Classes and Objects
Defining Classes
class Person
# Class body
end
Creating Objects (Instances)
person = Person.new
Instance Variables
class Person
def initialize(name, age)
@name = name
@age = age
end
end
person = Person.new("John", 30)
Accessor Methods
Manual Accessors
class Person
def initialize(name, age)
@name = name
@age = age
end
def name
@name
end
def name=(new_name)
@name = new_name
end
end
attrreader, attrwriter, attr_accessor
class Person
attr_reader :name, :age
attr_writer :name
attr_accessor :email
def initialize(name, age)
@name = name
@age = age
end
end
Instance Methods
class Person
attr_accessor :name, :age
def initialize(name, age)
@name = name
@age = age
end
def greet
"Hello, my name is #{name} and I'm #{age} years old."
end
def birthday
@age += 1
end
end
person = Person.new("John", 30)
puts person.greet # "Hello, my name is John and I'm 30 years old."
person.birthday
puts person.age # 31
Class Variables and Methods
class Person
@@count = 0
def initialize
@@count += 1
end
def self.count
@@count
end
def self.create(name, age)
new(name, age)
end
end
person1 = Person.new
person2 = Person.new
puts Person.count # 2
person3 = Person.create("Alice", 25)
Class Constants
class MathUtils
PI = 3.14159
E = 2.71828
def self.circle_area(radius)
PI * radius * radius
end
end
puts MathUtils::PI # 3.14159
puts MathUtils.circle_area(5) # 78.53975
Inheritance
class Animal
def speak
"Some sound"
end
end
class Dog < Animal
def speak
"Woof!"
end
end
class Cat < Animal
def speak
"Meow!"
end
end
dog = Dog.new
cat = Cat.new
puts dog.speak # "Woof!"
puts cat.speak # "Meow!"
Method Overriding
class Parent
def greet
"Hello from parent"
end
end
class Child < Parent
def greet
super + " and child"
end
end
child = Child.new
puts child.greet # "Hello from parent and child"
Self
class Person
attr_accessor :name
def initialize(name)
@name = name
end
def self.species
"Homo sapiens"
end
def full_name
"#{self.name} (#{self.class.species})"
end
end
puts Person.species # "Homo sapiens"
person = Person.new("John")
puts person.full_name # "John (Homo sapiens)"
Equality
class Point
attr_accessor :x, :y
def initialize(x, y)
@x, @x = x, y
end
def ==(other)
other.is_a?(Point) && @x == other.x && @y == other.y
end
def eql?(other)
self == other
end
def hash
[@x, @y].hash
end
end
to_s and inspect
class Person
attr_accessor :name, :age
def initialize(name, age)
@name = name
@age = age
end
def to_s
"#{name} (#{age})"
end
def inspect
"#<Person name:#{name.inspect} age:#{age.inspect}>"
end
end
person = Person.new("John", 30)
puts person # John (30)
p person # #<Person name:"John" age:30>
Singleton Classes
obj = "hello"
class << obj
def shout
upcase
end
end
obj.shout # "HELLO"
Best Practices
- Use meaningful class and method names
- Keep classes small and focused (Single Responsibility Principle)
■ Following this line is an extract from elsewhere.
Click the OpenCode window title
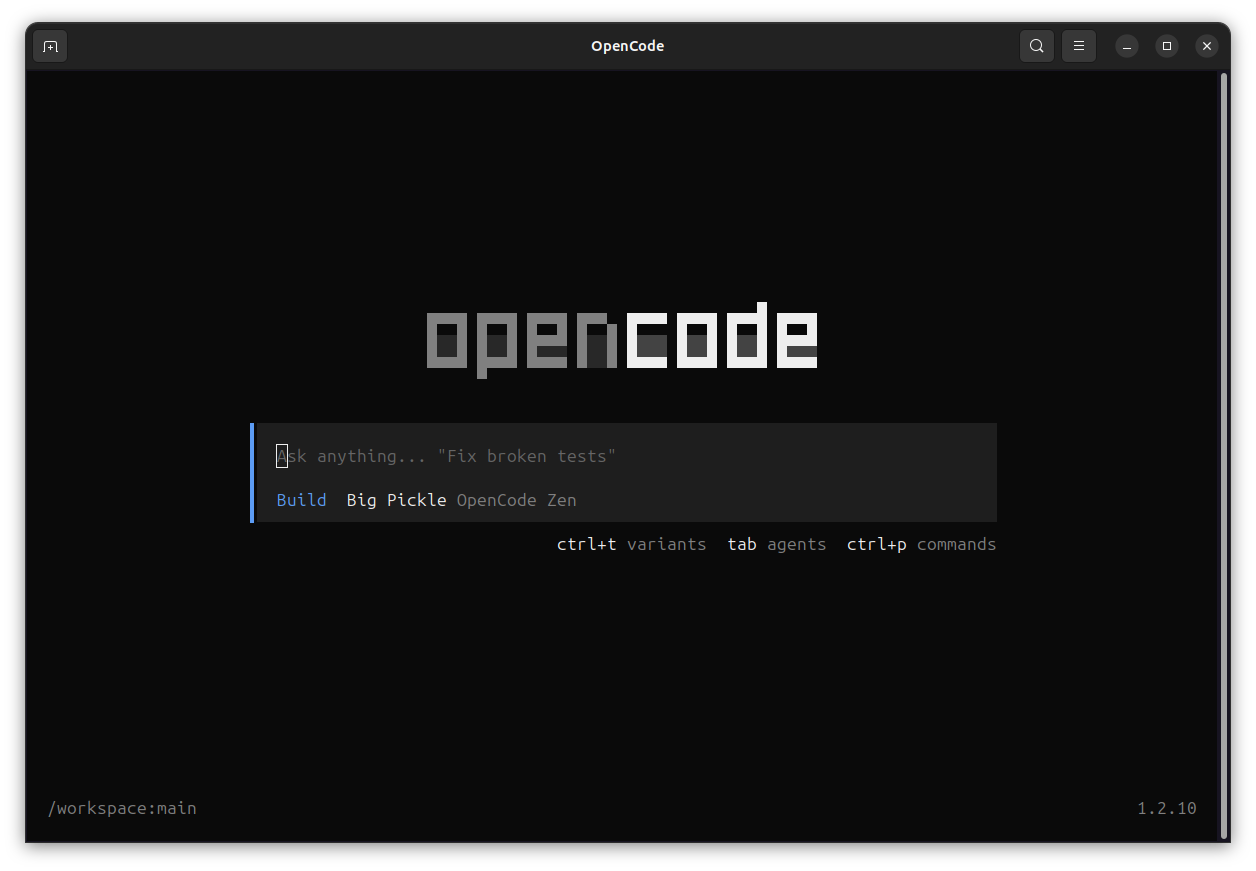1256x871 pixels. 627,45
- Use inheritance sparingly, prefer composition
- Define initialize method for object setup
- Use attr_accessor judiciously
- Override ==, eql?, and hash for custom equality
- Implement to_s for meaningful string representation
- Use class constants for fixed values
- Keep instance variables private
- Use self consistently for class methods
Ruby's object-oriented system is powerful and flexible, allowing for clean, maintainable code with great expressiveness.